Please listen again to the second reading from the First Letter of St. Peter. “Come to him, a living stone, rejected by human beings but chosen and precious in the sight of God…” Think about all the things we have to do to be accepted by human beings. Do you remember the first time you realized there are hard and fast rules of fashion that, if you don’t follow them, people will make fun of you? I remember being in middle school gym class and learning, at the time, that you can’t wear black socks with shorts and tennis shoes. I think you can do it now with black shorts and black shoes, in fact I think you have to wear it with that combination but, back in my day, it was a major fashion faux pas. It was decided a few years ago that cargo shorts are no longer in fashion and only old people wear them. I’m lucky because, as a priest, I wake up and put on the same uniform and go about my day but, especially among our young people, fashion has to take up a certain amount of your mental energy or you will not be accepted by people. It’s not just fashion, though, it’s what you watch, what kind of technology you have, what kind of car you drive, how you cut your hair, and so forth. All of these choices determine who, in society, will accept us and who will reject us. 

The trouble comes when we think that these dysfunctional judgements are equivalent to the judgment of God. We come before God, not like a actor hoping to be cast in a role, but as a stone. The world looks at rocks like they are, at best, background decoration. God looks at stones like they are the bricks with which he will build the church. St. Peter, the rock, goes on to say, “...let yourselves be built into a spiritual house, to be a holy priesthood, to offer spiritual sacrifices acceptable to God through Jesus Christ.” What kind of house is God building us up to be? One that is also a holy priesthood that offers spiritual sacrifices to God through Jesus Christ. In other words, we are to go before God so that he can make us into the bricks of his temple. Now, if you’ve ever been to Jerusalem, you know the temple bricks aren’t like any other bricks. Some of them have existed for almost three thousand years. We go to God who can make us into these huge, long lasting bricks in a building that is meant for the sole purpose of honoring God.

I think We have a tendency to make the spiritual life too difficult. We mandate things, even good things like the rosary or the divine mercy chaplet or a novena, instead of seeing our life as freely allowing God to build us up into his temple. When the saints mandate prayers, they always do so with an eye that people have to freely choose to do it and the mandate is simply stating what is best for us, not meant to put up unreasonable expectations or make salvation seem like a series of hoops to jump through.

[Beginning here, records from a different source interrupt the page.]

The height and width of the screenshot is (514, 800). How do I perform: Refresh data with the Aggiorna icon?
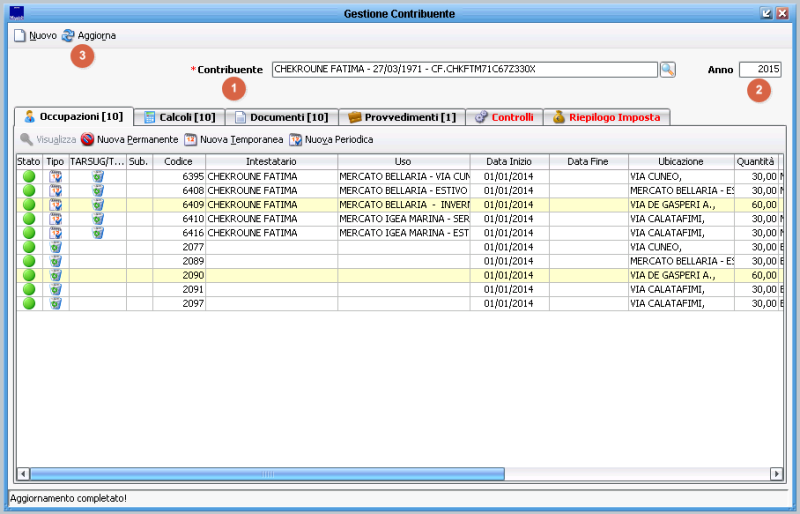(68, 35)
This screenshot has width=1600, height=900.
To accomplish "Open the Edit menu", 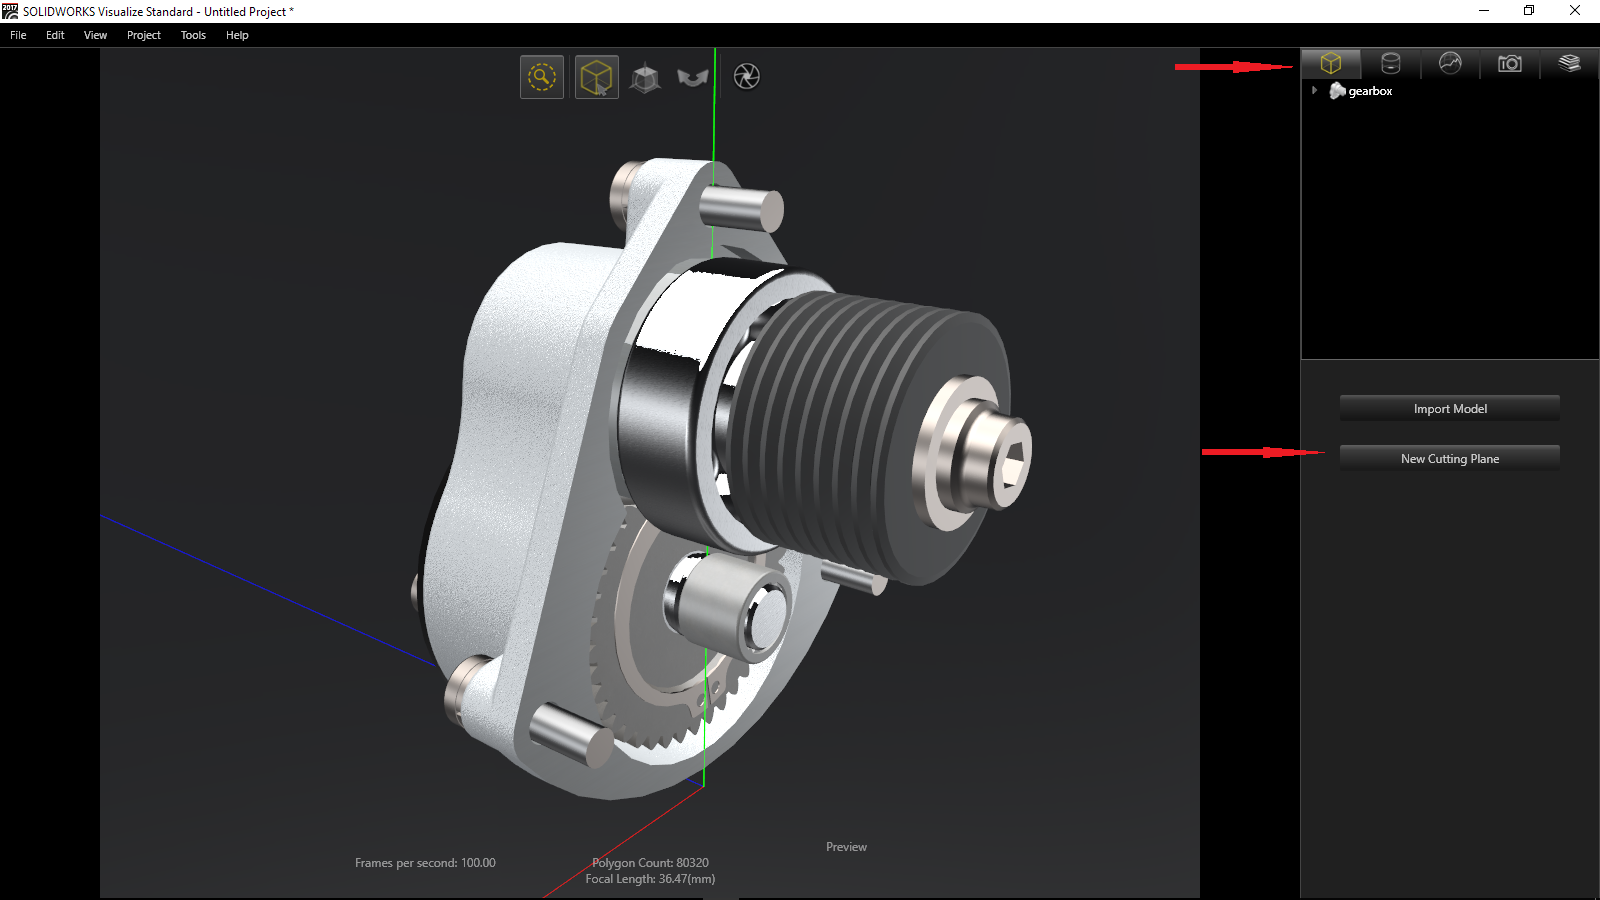I will point(55,35).
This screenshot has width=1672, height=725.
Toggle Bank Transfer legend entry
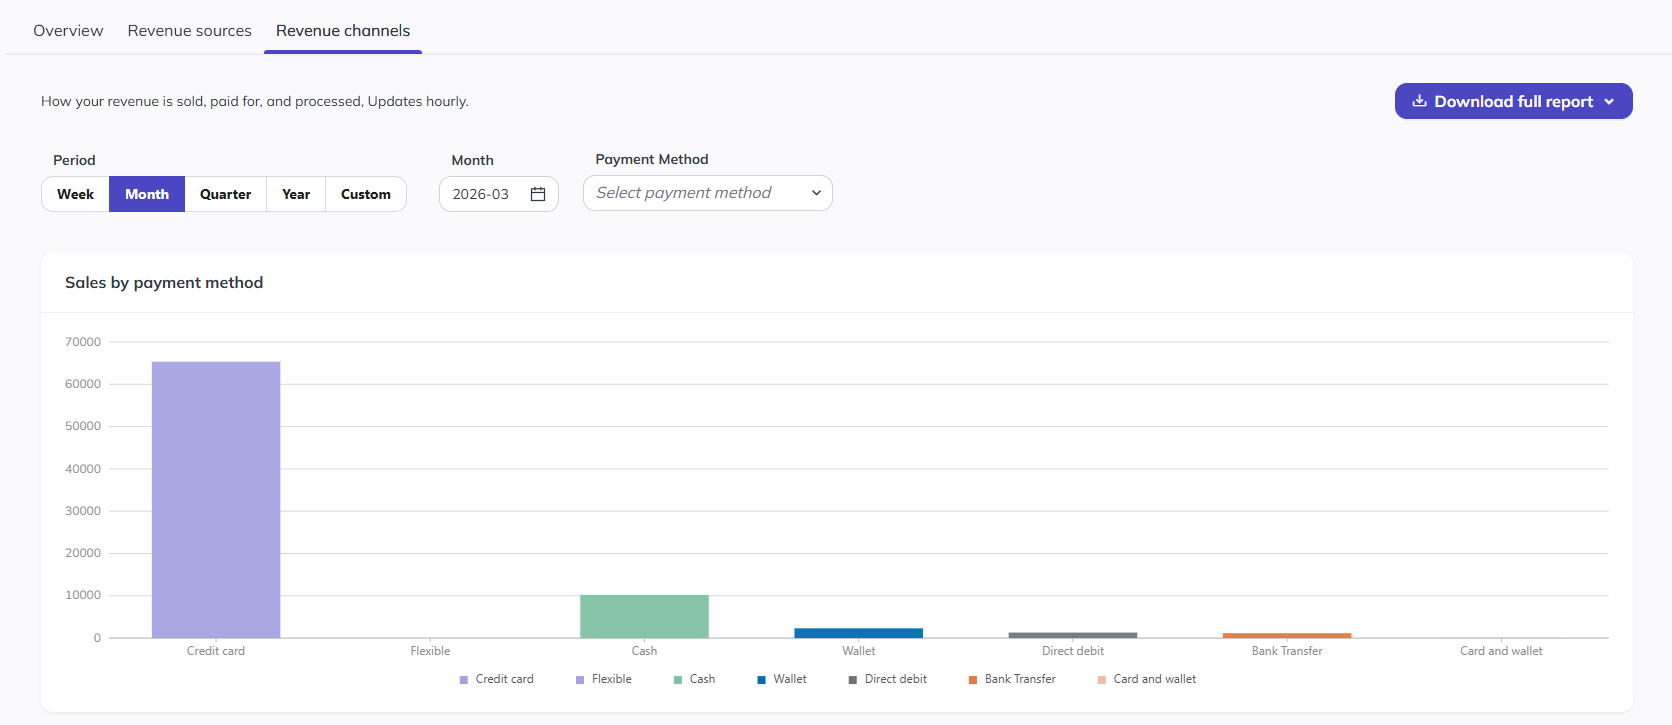pyautogui.click(x=1012, y=679)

That’s why God’s love is so unconditional. God loves us and cares deeply for us. How do we feel called today to let him remind us of that?

Sunday, April 30, 2023

4 E A: YOU can be an exorcist.


Friends

Peace be with you.

On occasion, I get a phone call from someone looking for an exorcist. As I understand it, our Archdiocese does not officially have an exorcist so, if someone calls, I have to tell them that we don’t really have one and I don’t know of someone who is. Anyone can bless objects. In fact, it’s probably better for you to bless and use a rosary or a holy card than to simply have it blessed and hand it off to someone who won’t use it. We do reserve blessing people to clergy so I can do simple exorcisms of people. Prior to baptizing the people at the Easter Vigil, for instance, we had a series of prayers called The Scrutinies during the ten o’clock Mass that contained prayers for exorcism. But, the type of exorcist dramatized in movies involves taking a special class in Rome, a blessing by a Roman Congregation, and official recognition by your bishop. Most of the time, these folks then fold into parish life and go unidentified until a situation that cannot be explained by medicine or psychology takes place in their diocese; where someone is pretty clearly dealing with the presence of a type of evil. Nonetheless, it always seems that when Hollywood releases one of these exorcism movies, I get at least a handful of people who become convinced of their own need for an exorcist.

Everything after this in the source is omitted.